SUPPLIED PASSAGE:
━━━━━━
Zulip Chat Archive

Stream: Is there code for X?

Topic: the law of a random variable is a probability measure

Kalle Kytölä (Aug 02 2021 at 23:48):

If Pr is a probability measure on a sample space α, and X is a β-valued random variable, then I suppose the right way in Lean to talk about the distribution of X (i.e. the law of X) is as measure.map X Pr, right?

Do we have an instance that the law of a random variable is a probability measure? Is instance even the right way to implement this, to free the user from ever having to explicitly explain that the distribution of a random variable, which is a (measure.map X Pr : measure β) by construction, is moreover a probability_measure?

In other words, is there something like the following? Or is there a better way?

import measure_theory.integration

open measure_theory

instance probability_measure.map_is_probability_measure
  {α β : Type} [measurable_space α] [measurable_space β]
  (Pr : measure α) [probability_measure Pr] {X : α → β} (X_mble : measurable X) :
  probability_measure (measure.map X Pr) :=
{ measure_univ := begin
    rw [measure.map_apply X_mble measurable_set.univ, set.preimage_univ],
    exact measure_univ,
  end, }

Mario Carneiro (Aug 02 2021 at 23:52):

is there a bundled morphism type for measurable functions? Because you could have that be an instance of probability_measure (measure.map (\u X) Pr) where X is a bundled morphism

Mario Carneiro (Aug 02 2021 at 23:53):

alternatively, you could add a wrapper around measure.map that takes an extra argument for X_mble and give that the probability_measure instance

Floris van Doorn (Aug 03 2021 at 01:09):

I believe the closest thing we have to bundled measurable maps is docs#measure_theory.ae_eq_fun, which is about a.e.-measurable maps, and also takes a quotient...
━━━━━━
RECORDED INFORMATION:
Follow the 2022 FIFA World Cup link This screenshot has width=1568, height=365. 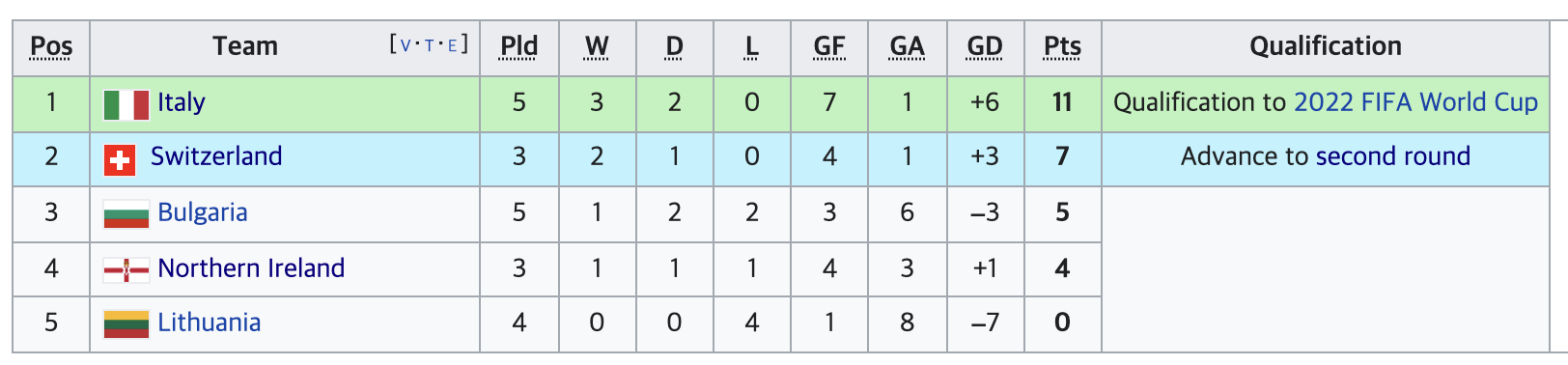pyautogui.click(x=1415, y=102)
━━━━━━
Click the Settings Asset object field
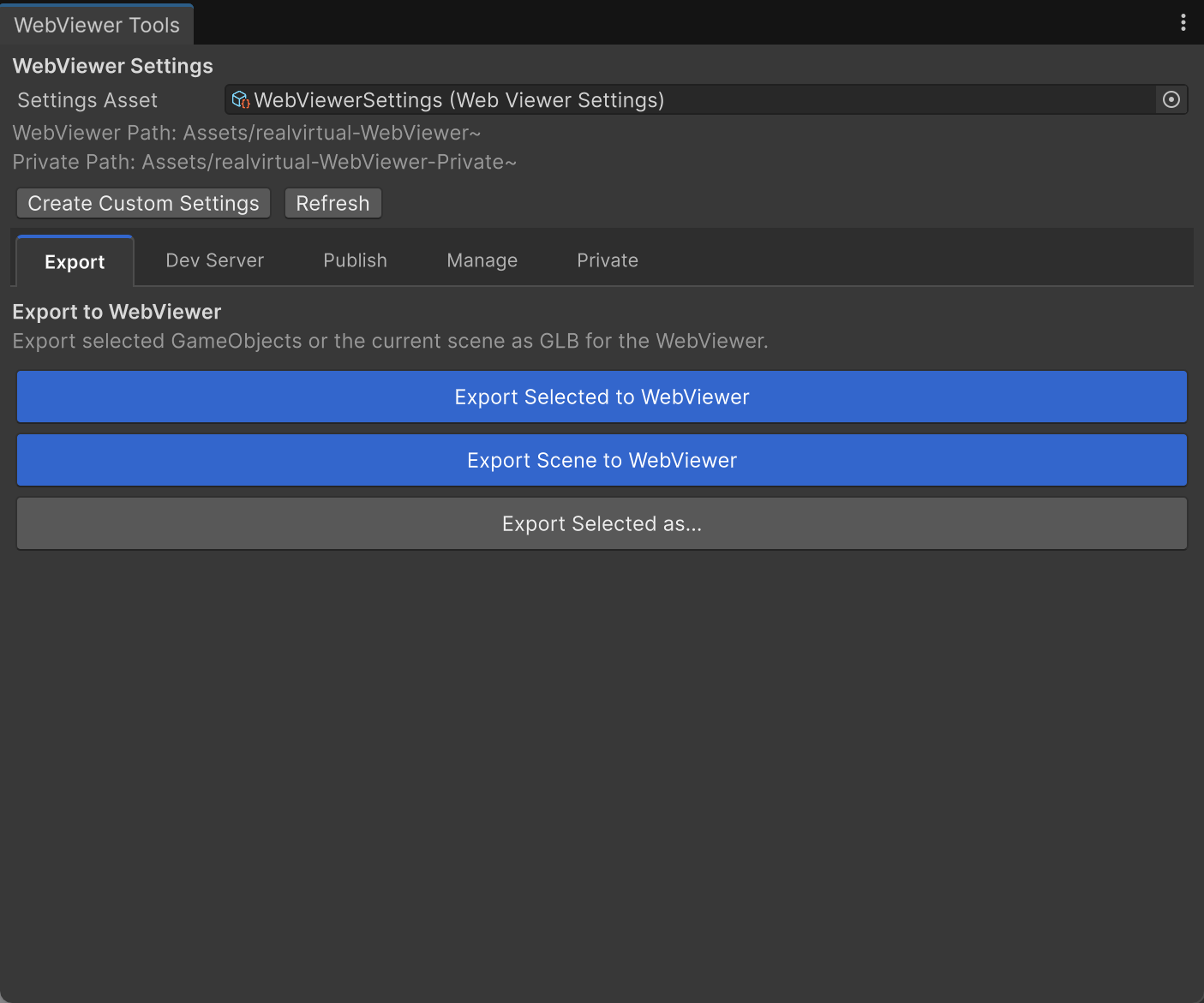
━━━━━━
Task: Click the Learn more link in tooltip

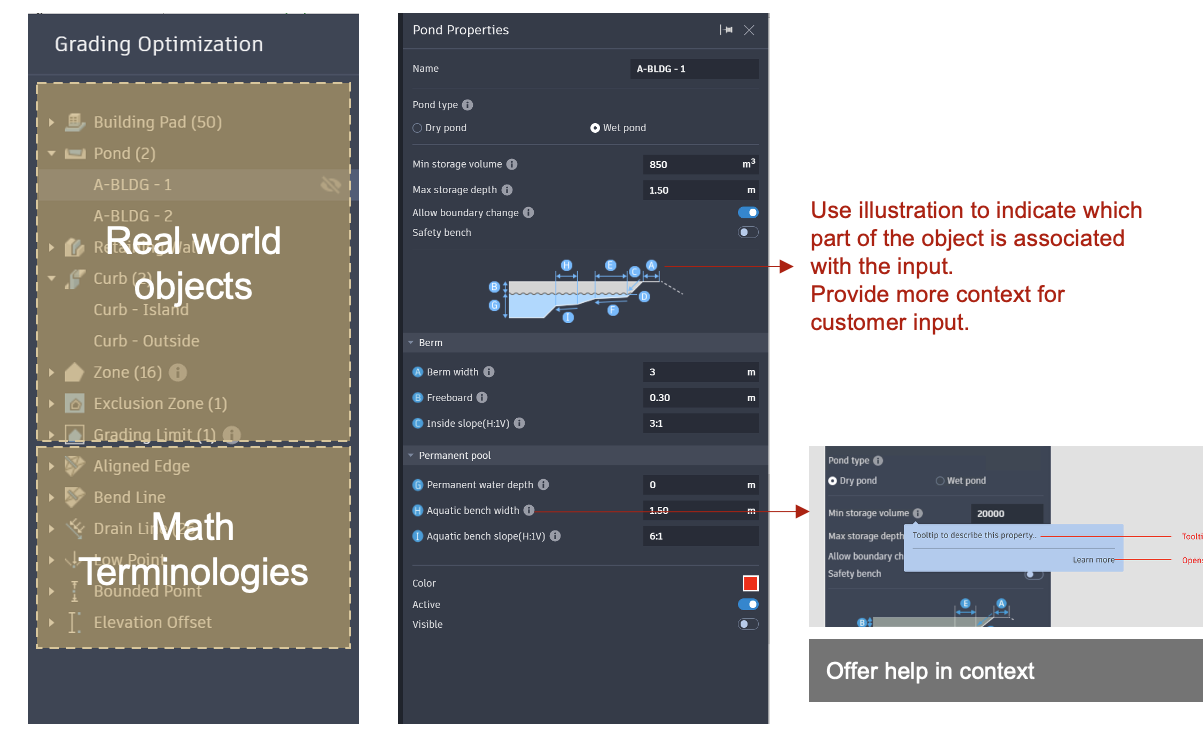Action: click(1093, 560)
━━━━━━
TASKS TO CARRY OUT:
a) Translate this sentence from the Zulip thread into Spanish: "Do we have an instance that the law of a random variable is a probability measure?"
b) In the Zulip thread, what does Floris van Doorn name as the closest existing thing to bundled measurable maps?
c) Rewrite the Zulip thread from "Do we have an" to "moreover a probability_measure?", swapping "random variable" for "random element".
Rely on the Zulip thread alone, not on the material.

EXERCISE ANSWERS:
a) ¿Tenemos una instancia de que la ley de una variable aleatoria es una medida de probabilidad?

b) docs#measure_theory.ae_eq_fun

c)
Do we have an instance that the law of a random element is a probability measure? Is instance even the right way to implement this, to free the user from ever having to explicitly explain that the distribution of a random element, which is a (measure.map X Pr : measure β) by construction, is moreover a probability_measure?